### Stored data entries

══════════════════════════════

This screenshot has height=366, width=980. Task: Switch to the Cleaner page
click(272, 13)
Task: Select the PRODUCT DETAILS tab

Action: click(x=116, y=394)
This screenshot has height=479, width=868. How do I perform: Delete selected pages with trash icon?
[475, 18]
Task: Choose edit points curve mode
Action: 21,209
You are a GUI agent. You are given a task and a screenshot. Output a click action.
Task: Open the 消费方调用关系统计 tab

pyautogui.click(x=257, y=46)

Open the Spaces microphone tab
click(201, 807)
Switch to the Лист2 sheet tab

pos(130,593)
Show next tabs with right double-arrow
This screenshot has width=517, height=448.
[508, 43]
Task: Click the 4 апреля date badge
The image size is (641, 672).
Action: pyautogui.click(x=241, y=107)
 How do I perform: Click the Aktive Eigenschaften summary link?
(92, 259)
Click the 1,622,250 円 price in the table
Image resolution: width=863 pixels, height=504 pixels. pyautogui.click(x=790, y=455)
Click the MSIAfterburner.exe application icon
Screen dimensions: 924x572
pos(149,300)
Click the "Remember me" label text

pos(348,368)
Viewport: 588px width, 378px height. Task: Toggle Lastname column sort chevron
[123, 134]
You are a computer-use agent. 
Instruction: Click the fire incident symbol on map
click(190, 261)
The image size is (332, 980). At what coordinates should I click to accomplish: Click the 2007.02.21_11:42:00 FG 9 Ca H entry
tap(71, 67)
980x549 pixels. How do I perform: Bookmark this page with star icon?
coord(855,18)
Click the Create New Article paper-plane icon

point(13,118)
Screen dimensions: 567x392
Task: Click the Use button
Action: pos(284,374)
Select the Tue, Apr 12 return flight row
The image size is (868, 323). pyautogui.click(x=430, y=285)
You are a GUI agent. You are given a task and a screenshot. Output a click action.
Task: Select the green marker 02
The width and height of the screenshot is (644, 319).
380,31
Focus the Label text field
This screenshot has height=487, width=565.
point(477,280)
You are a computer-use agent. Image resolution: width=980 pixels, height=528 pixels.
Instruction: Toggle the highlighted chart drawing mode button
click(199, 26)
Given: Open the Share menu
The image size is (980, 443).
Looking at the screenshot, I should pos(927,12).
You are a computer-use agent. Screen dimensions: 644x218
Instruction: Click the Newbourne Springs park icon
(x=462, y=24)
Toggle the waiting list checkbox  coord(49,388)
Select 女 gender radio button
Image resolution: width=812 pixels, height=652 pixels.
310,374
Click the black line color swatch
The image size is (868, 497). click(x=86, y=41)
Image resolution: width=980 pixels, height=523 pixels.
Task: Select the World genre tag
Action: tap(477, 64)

══════════════════════════════

### Exercise
Make a copy of each line in the records that has the word "computer".

### Solution below
You are a computer-use agent. 
You are a computer-use agent. Image resolution: width=980 pixels, height=528 pixels.
You are a computer-use agent. Screen dimensions: 644x218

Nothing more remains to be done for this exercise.